_DATA EXCERPTS_:
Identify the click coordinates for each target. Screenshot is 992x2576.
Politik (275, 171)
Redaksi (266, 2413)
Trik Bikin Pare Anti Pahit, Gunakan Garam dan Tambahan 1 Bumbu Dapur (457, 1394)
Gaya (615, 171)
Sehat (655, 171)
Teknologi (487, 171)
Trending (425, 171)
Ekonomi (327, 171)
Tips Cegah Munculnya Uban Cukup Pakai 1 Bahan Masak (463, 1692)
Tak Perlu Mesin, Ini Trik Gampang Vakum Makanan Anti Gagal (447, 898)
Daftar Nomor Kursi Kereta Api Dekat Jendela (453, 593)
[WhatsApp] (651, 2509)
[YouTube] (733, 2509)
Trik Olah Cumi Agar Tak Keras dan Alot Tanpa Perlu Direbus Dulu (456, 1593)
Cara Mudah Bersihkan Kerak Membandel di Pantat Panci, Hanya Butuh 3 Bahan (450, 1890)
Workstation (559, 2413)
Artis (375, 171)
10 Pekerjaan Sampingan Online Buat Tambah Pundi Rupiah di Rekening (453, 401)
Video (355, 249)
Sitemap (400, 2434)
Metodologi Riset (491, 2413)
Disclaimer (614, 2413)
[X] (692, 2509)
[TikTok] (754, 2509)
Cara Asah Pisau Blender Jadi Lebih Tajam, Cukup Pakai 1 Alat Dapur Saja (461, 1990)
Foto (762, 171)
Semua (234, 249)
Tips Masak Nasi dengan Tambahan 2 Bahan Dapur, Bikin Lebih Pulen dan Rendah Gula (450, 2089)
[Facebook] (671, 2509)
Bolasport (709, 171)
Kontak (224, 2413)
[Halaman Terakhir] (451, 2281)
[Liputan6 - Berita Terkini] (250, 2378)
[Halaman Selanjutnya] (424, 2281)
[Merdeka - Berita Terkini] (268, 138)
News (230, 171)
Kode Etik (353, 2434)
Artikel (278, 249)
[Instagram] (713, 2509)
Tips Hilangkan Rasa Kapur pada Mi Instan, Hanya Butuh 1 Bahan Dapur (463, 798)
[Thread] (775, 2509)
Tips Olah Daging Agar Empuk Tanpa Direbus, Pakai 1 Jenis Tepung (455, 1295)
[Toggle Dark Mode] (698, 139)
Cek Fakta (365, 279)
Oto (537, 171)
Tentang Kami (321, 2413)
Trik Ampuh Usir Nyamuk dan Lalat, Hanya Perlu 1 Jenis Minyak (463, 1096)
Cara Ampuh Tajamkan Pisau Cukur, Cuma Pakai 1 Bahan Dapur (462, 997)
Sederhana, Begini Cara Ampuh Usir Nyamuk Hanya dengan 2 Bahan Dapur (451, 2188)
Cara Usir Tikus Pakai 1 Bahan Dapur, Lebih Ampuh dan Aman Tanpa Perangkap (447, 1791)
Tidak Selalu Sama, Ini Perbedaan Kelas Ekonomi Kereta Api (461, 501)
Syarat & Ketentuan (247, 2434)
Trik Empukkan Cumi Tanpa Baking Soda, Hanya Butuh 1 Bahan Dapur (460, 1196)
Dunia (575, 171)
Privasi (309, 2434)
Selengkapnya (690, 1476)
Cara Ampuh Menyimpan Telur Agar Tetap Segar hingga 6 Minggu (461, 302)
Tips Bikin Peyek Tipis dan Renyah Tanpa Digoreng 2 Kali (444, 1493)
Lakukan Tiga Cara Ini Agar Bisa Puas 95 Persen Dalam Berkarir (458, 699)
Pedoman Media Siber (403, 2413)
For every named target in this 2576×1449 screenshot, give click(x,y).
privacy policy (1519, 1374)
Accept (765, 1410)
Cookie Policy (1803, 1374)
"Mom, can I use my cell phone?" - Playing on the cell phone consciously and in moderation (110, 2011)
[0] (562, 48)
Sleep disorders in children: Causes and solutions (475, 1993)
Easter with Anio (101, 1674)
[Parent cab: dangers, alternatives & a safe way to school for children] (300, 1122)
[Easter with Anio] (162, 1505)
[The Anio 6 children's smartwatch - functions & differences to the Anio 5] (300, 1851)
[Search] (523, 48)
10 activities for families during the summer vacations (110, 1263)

_YOUR OBJECTIVE_: Copy out each line of the data exactly.

_RESPONSE TO THIS TASK_:
Identify the click coordinates for each target. Screenshot is 992x2576.
Politik (275, 171)
Redaksi (266, 2413)
Trik Bikin Pare Anti Pahit, Gunakan Garam dan Tambahan 1 Bumbu Dapur (457, 1394)
Gaya (615, 171)
Sehat (655, 171)
Teknologi (487, 171)
Trending (425, 171)
Ekonomi (327, 171)
Tips Cegah Munculnya Uban Cukup Pakai 1 Bahan Masak (463, 1692)
Tak Perlu Mesin, Ini Trik Gampang Vakum Makanan Anti Gagal (447, 898)
Daftar Nomor Kursi Kereta Api Dekat Jendela (453, 593)
[WhatsApp] (651, 2509)
[YouTube] (733, 2509)
Trik Olah Cumi Agar Tak Keras dan Alot Tanpa Perlu Direbus Dulu (456, 1593)
Cara Mudah Bersihkan Kerak Membandel di Pantat Panci, Hanya Butuh 3 Bahan (450, 1890)
Workstation (559, 2413)
Artis (375, 171)
10 Pekerjaan Sampingan Online Buat Tambah Pundi Rupiah di Rekening (453, 401)
Video (355, 249)
Sitemap (400, 2434)
Metodologi Riset (491, 2413)
Disclaimer (614, 2413)
[X] (692, 2509)
[TikTok] (754, 2509)
Cara Asah Pisau Blender Jadi Lebih Tajam, Cukup Pakai 1 Alat Dapur Saja (461, 1990)
Foto (762, 171)
Semua (234, 249)
Tips Masak Nasi dengan Tambahan 2 Bahan Dapur, Bikin Lebih Pulen dan Rendah Gula (450, 2089)
[Facebook] (671, 2509)
Bolasport (709, 171)
Kontak (224, 2413)
[Halaman Terakhir] (451, 2281)
[Liputan6 - Berita Terkini] (250, 2378)
[Halaman Selanjutnya] (424, 2281)
[Merdeka - Berita Terkini] (268, 138)
News (230, 171)
Kode Etik (353, 2434)
Artikel (278, 249)
[Instagram] (713, 2509)
Tips Hilangkan Rasa Kapur pada Mi Instan, Hanya Butuh 1 Bahan Dapur (463, 798)
[Thread] (775, 2509)
Tips Olah Daging Agar Empuk Tanpa Direbus, Pakai 1 Jenis Tepung (455, 1295)
[Toggle Dark Mode] (698, 139)
Cek Fakta (365, 279)
Oto (537, 171)
Tentang Kami (321, 2413)
Trik Ampuh Usir Nyamuk dan Lalat, Hanya Perlu 1 Jenis Minyak (463, 1096)
Cara Ampuh Tajamkan Pisau Cukur, Cuma Pakai 1 Bahan Dapur (462, 997)
Sederhana, Begini Cara Ampuh Usir Nyamuk Hanya dengan 2 Bahan Dapur (451, 2188)
Cara Usir Tikus Pakai 1 Bahan Dapur, Lebih Ampuh dan Aman Tanpa Perangkap (447, 1791)
Tidak Selalu Sama, Ini Perbedaan Kelas Ekonomi Kereta Api (461, 501)
Syarat & Ketentuan (247, 2434)
Trik Empukkan Cumi Tanpa Baking Soda, Hanya Butuh 1 Bahan Dapur (460, 1196)
Dunia (575, 171)
Privasi (309, 2434)
Selengkapnya (690, 1476)
Cara Ampuh Menyimpan Telur Agar Tetap Segar hingga 6 Minggu (461, 302)
Tips Bikin Peyek Tipis dan Renyah Tanpa Digoreng 2 Kali (444, 1493)
Lakukan Tiga Cara Ini Agar Bisa Puas 95 Persen Dalam Berkarir (458, 699)
Pedoman Media Siber (403, 2413)
For every named target in this 2576×1449 screenshot, give click(x,y).
privacy policy (1519, 1374)
Accept (765, 1410)
Cookie Policy (1803, 1374)
"Mom, can I use my cell phone?" - Playing on the cell phone consciously and in moderation (110, 2011)
[0] (562, 48)
Sleep disorders in children: Causes and solutions (475, 1993)
Easter with Anio (101, 1674)
[Parent cab: dangers, alternatives & a safe way to school for children] (300, 1122)
[Easter with Anio] (162, 1505)
[The Anio 6 children's smartwatch - functions & differences to the Anio 5] (300, 1851)
[Search] (523, 48)
10 activities for families during the summer vacations (110, 1263)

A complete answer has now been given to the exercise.